**Task requirements:**
Start at the line with "Given: Click the location" in the records below, stop at the line with "You are a computer-use agent. Viewport: 1401px", and return every line in that span exactly, the two end lines included.

[Dataset entries]
··········

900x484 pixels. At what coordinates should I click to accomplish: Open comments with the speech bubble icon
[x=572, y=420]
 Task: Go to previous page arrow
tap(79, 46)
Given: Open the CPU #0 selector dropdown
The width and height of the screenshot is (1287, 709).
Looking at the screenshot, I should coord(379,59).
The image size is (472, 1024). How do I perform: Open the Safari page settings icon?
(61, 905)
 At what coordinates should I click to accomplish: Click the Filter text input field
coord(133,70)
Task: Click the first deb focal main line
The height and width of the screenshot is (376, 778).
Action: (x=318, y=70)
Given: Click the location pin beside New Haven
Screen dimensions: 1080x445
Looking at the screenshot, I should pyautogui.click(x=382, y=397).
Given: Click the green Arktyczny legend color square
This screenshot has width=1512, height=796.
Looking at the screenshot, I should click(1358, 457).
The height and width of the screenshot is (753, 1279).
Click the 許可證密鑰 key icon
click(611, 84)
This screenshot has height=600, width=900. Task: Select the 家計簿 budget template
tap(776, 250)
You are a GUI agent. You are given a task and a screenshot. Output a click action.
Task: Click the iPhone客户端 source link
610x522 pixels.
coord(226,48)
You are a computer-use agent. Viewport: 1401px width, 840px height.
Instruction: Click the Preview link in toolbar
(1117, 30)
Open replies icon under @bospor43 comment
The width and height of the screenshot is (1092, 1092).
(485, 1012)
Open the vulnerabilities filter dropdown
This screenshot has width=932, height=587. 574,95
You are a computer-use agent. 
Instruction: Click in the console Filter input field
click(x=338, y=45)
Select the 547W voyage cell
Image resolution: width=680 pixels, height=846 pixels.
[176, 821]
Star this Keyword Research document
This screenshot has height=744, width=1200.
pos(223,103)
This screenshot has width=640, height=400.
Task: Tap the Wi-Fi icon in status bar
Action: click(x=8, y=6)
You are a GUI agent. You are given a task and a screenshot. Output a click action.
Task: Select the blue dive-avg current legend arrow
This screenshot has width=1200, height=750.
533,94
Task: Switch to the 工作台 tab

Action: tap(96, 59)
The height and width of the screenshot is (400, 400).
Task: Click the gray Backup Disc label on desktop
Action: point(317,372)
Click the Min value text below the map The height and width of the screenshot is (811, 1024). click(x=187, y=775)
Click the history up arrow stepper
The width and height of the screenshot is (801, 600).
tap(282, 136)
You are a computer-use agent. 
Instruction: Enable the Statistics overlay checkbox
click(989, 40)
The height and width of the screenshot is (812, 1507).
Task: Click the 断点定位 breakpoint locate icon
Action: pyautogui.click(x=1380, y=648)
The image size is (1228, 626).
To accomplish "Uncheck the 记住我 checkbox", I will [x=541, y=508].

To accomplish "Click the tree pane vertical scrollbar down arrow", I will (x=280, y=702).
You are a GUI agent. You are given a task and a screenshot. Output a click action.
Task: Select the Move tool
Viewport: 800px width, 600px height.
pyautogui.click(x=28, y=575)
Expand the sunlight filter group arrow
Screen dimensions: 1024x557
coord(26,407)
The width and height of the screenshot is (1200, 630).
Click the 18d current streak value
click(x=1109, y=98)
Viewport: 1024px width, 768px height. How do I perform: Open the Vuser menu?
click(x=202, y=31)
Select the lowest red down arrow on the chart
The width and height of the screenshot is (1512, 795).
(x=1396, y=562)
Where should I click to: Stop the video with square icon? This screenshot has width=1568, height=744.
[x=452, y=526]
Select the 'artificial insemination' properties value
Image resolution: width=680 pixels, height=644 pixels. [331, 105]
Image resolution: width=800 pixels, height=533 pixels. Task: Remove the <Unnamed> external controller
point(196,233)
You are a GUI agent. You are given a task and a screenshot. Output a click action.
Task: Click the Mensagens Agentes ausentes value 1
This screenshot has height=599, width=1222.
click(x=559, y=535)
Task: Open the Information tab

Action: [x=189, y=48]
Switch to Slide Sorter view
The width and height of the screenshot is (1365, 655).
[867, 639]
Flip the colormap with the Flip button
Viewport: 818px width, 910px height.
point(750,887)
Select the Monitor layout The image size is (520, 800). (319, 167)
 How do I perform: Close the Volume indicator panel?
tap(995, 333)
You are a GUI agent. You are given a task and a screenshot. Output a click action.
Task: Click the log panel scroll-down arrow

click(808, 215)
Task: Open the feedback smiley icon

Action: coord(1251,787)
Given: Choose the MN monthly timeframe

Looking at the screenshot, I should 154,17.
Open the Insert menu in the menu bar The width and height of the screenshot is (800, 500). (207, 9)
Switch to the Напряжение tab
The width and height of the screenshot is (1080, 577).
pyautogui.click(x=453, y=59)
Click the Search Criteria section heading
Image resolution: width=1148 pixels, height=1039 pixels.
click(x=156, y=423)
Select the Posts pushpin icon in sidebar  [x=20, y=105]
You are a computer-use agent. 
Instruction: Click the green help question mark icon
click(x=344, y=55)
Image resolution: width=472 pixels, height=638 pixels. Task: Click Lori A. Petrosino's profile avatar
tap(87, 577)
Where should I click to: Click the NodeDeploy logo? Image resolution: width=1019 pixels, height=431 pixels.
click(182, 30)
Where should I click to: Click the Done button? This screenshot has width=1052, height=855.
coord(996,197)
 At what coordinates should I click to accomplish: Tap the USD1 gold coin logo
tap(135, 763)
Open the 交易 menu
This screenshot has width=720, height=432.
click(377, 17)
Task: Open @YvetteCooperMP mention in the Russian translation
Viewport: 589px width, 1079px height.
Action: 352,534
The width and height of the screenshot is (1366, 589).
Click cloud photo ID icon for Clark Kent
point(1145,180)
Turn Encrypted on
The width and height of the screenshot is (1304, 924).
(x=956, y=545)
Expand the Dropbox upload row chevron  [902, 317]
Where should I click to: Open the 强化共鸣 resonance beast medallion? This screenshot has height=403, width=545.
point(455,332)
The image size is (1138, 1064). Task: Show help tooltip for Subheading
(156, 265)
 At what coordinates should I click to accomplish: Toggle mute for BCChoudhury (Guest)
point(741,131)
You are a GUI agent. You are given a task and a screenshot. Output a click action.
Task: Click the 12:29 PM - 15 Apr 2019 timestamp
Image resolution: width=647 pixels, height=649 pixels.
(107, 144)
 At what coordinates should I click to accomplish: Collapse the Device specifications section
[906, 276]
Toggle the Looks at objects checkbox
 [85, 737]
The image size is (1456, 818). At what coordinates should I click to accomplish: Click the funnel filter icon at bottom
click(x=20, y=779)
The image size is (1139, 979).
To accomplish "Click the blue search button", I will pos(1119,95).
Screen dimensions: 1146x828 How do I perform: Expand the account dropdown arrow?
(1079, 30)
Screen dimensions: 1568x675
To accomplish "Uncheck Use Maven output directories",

··········

**Response to this exercise:**
Given: Click the location pin beside New Haven
Screen dimensions: 1080x445
Looking at the screenshot, I should pyautogui.click(x=382, y=397).
Given: Click the green Arktyczny legend color square
This screenshot has width=1512, height=796.
Looking at the screenshot, I should click(1358, 457).
The height and width of the screenshot is (753, 1279).
Click the 許可證密鑰 key icon
click(611, 84)
This screenshot has height=600, width=900. Task: Select the 家計簿 budget template
tap(776, 250)
You are a GUI agent. You are given a task and a screenshot. Output a click action.
Task: Click the iPhone客户端 source link
610x522 pixels.
coord(226,48)
You are a computer-use agent. Viewport: 1401px width, 840px height.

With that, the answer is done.